January 30, 1994|CHRIS GOODRICH

WHO STOLE THE NEWS? Why We Can't Keep Up with What Happens in the World and What We Can Do About It by Mort Rosenblum (John Wiley: $24.95; 298 pp.). There's a good reason that editors, rather than reporters, are responsible for thinking up newspaper headlines--because reporters aren't very good, by and large, at summing up their own work. Case in point: this book, the title of which is so inappropriate it could have come only from the author's typewriter. Mort Rosenblum, a special correspondent for the Associated Press and former editor of the International Herald Tribune, is intent on showing that international affairs are under-covered, and mis-covered, by the U.S. media, but "Who Stole the News?" is more a grab-bag than an argument--and certainly doesn't live up to its conspiracy-implying title.
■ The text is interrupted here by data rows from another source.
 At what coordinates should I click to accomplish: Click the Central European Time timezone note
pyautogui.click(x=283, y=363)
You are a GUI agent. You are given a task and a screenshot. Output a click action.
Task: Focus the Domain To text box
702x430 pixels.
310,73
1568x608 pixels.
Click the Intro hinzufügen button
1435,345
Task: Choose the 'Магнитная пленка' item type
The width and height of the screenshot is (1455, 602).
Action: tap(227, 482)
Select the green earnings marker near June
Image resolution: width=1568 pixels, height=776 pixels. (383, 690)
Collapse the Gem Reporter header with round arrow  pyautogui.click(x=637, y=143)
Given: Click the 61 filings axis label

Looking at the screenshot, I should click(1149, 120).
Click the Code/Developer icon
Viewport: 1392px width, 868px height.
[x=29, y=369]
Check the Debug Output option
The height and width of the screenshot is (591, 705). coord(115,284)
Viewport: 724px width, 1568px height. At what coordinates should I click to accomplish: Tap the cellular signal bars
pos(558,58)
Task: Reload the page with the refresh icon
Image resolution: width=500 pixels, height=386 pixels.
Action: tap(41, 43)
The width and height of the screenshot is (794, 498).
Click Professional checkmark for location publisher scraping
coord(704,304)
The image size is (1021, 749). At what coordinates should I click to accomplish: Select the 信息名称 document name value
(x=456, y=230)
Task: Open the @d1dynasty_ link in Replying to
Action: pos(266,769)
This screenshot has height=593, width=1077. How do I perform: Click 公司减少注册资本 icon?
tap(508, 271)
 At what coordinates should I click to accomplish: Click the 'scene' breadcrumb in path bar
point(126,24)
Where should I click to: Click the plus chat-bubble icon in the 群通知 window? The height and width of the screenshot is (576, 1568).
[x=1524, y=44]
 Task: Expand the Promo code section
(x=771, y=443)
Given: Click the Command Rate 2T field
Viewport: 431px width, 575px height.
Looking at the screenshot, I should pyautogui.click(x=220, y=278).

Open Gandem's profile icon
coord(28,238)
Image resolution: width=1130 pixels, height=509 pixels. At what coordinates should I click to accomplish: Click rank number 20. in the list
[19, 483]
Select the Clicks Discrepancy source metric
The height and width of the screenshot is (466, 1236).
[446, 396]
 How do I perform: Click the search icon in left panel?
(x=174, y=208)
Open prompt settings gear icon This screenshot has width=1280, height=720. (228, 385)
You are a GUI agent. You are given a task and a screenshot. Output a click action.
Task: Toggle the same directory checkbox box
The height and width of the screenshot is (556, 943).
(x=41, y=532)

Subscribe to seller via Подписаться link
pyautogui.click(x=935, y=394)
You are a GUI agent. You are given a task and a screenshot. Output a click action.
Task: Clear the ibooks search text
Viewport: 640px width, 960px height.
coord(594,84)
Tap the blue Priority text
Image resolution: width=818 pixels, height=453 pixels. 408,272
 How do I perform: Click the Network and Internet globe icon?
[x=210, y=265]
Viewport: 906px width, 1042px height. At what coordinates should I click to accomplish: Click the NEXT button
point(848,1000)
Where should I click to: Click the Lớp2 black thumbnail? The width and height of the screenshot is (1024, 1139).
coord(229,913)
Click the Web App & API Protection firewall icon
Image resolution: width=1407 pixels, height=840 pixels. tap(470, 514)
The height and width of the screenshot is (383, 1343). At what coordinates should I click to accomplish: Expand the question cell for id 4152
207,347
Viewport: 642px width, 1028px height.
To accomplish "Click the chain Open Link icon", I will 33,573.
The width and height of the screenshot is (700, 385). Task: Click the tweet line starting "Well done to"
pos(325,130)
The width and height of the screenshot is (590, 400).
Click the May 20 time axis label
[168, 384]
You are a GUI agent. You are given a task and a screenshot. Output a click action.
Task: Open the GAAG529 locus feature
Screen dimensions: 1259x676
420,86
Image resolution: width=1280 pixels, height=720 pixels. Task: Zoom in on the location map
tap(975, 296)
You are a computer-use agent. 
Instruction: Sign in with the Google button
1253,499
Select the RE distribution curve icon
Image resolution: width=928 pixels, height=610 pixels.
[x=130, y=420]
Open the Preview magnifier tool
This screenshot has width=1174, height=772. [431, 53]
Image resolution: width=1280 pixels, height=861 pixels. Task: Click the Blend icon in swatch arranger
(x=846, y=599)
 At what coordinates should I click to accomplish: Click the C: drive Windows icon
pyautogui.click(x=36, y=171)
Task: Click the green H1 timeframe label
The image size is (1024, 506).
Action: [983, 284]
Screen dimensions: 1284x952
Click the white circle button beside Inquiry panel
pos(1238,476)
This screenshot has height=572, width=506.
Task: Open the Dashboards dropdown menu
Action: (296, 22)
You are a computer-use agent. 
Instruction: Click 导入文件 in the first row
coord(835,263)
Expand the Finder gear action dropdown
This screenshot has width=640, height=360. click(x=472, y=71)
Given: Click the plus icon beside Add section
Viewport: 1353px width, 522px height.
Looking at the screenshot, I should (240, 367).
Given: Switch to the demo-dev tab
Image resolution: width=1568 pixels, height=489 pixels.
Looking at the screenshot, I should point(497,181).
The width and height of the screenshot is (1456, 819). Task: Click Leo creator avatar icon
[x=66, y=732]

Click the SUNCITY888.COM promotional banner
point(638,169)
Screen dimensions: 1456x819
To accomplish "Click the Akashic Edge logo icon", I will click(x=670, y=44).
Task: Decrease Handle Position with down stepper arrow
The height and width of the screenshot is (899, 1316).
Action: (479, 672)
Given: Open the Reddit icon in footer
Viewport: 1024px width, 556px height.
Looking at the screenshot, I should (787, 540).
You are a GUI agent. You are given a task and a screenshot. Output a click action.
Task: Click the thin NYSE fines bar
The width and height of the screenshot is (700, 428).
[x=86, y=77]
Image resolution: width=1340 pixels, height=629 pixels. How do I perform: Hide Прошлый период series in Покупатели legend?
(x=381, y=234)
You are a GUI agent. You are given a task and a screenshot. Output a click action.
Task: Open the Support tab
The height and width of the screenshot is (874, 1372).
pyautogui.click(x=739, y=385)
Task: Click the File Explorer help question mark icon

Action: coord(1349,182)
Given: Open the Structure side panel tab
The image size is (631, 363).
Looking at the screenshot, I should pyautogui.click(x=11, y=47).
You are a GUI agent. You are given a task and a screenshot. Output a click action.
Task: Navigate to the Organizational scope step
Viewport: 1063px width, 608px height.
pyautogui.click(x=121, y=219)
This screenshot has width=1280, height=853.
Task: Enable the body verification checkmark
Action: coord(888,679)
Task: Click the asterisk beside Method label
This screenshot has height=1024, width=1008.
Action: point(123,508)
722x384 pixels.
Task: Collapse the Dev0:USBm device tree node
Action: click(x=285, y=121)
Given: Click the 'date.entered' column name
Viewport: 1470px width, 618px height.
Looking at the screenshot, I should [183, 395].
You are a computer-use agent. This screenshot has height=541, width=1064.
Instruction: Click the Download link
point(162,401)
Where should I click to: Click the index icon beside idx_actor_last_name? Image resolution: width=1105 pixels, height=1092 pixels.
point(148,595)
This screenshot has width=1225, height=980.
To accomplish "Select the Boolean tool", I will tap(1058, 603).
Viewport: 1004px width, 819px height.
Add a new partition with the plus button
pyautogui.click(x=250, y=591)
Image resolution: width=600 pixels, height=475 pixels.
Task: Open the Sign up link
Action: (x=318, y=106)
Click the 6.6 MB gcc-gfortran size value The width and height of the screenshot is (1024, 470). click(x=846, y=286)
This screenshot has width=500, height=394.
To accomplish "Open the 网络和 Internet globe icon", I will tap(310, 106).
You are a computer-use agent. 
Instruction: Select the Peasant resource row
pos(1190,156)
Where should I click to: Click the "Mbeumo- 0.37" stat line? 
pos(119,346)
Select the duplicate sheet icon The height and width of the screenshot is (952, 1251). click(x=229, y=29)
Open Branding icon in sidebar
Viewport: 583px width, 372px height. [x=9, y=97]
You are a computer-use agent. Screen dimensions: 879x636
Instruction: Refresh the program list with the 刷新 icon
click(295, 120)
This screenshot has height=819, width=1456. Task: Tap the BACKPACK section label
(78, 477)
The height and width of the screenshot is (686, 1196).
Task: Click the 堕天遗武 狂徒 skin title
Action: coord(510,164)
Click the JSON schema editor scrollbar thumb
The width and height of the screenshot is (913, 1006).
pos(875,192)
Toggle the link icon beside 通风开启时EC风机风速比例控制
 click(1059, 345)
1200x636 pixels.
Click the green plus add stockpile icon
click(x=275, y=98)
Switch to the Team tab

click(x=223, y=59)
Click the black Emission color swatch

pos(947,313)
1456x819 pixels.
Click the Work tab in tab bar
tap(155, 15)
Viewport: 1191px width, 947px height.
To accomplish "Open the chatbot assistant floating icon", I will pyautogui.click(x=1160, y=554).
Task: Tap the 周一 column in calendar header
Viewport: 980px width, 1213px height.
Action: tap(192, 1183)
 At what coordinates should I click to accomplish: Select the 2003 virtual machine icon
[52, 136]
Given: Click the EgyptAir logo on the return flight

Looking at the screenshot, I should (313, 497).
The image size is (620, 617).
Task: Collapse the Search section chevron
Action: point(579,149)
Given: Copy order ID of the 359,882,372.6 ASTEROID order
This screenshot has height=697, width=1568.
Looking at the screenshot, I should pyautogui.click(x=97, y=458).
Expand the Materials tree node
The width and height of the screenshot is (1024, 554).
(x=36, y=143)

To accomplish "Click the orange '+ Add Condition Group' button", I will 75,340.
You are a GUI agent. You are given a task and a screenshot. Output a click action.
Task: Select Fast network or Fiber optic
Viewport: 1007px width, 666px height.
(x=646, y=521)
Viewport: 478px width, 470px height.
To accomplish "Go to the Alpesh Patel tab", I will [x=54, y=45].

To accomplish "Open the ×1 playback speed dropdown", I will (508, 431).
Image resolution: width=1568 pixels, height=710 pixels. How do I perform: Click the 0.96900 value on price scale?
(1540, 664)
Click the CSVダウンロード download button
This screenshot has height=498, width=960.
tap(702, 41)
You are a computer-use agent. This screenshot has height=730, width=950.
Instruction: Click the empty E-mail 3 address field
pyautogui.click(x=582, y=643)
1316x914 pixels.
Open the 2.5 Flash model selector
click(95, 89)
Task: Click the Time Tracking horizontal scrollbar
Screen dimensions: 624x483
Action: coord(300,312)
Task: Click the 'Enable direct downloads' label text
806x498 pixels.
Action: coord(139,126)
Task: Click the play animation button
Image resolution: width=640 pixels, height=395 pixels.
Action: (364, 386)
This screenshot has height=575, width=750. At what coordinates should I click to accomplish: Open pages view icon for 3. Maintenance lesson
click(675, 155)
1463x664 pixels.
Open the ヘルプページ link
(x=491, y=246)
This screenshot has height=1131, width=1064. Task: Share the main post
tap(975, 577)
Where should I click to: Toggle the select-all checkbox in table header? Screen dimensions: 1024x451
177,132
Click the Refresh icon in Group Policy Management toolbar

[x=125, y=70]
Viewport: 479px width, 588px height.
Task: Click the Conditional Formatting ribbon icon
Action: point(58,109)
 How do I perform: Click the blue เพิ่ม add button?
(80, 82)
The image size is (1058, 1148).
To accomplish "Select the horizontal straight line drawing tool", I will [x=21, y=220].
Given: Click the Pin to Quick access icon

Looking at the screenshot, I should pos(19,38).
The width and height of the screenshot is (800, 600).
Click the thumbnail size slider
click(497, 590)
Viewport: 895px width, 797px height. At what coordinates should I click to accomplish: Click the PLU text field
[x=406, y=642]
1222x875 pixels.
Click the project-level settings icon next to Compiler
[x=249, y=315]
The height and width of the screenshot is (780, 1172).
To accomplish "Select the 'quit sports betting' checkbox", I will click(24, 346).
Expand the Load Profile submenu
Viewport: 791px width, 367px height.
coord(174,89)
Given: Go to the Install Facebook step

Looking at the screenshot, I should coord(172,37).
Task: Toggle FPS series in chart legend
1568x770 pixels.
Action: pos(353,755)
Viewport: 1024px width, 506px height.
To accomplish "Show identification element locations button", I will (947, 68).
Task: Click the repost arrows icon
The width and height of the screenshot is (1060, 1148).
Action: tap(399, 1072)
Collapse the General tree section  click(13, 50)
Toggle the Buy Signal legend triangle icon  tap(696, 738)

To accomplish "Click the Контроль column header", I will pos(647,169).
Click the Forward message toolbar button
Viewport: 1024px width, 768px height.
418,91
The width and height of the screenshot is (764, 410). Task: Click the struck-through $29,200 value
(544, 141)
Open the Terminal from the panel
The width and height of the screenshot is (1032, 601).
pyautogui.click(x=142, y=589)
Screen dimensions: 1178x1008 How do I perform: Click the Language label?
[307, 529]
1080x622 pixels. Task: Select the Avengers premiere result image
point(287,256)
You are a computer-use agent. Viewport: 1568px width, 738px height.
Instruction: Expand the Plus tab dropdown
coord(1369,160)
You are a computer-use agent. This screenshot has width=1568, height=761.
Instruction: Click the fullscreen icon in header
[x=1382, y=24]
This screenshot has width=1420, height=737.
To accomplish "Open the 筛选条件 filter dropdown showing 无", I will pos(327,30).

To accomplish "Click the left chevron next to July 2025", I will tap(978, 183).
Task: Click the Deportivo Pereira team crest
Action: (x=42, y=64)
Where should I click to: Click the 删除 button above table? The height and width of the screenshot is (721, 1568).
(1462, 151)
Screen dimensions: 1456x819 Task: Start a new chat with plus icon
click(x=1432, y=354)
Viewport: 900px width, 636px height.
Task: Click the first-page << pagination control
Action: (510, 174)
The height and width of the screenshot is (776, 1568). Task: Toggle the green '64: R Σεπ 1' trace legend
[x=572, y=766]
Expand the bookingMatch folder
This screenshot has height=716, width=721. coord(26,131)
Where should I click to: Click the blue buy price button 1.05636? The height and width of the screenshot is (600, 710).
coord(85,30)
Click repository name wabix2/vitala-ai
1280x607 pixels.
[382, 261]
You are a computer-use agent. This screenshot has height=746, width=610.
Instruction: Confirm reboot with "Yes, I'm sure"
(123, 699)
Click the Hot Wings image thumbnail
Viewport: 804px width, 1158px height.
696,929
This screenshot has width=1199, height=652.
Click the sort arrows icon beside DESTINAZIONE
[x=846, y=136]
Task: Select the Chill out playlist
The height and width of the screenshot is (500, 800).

Rosenblum is right to point out that newspaper executives in this country underestimate the value and importance of foreign affairs coverage--it's revealing that two Tokyo newspapers have twice as many foreign correspondents as the New York Times, that the Gannett chain has no overseas bureaus--and to note that the U.S. government and modern network television, between them, have turned U.S. action abroad into controlled photo ops. At the same time, however, good foreign coverage is available to those who actively seek it out, and numerous enterprising journalists do manage to sidestep bureaucratic spin-control. Rosenblum undercuts his thesis by citing many instances of the latter--in Iraq, Somalia, Bosnia and elsewhere--and those sections of the book prove its most effective. Rosenblum is particularly troubled by the civil war in the former Yugoslavia, which he believes might have been moderated, and possibly averted altogether, had the press covered the brewing mess in its formative stages, yet in many ways his analysis seems a product of 20/20 hindsight. Sure, the press was wrong to take an artificially "balanced" view of the Serb-Croat-Muslim war once it was clear the Serbs were the aggressors, bent on genocide . . . but on the other hand, if Vietnam taught us anything, it is that the U.S. should decline all invitations to become the world's policeman.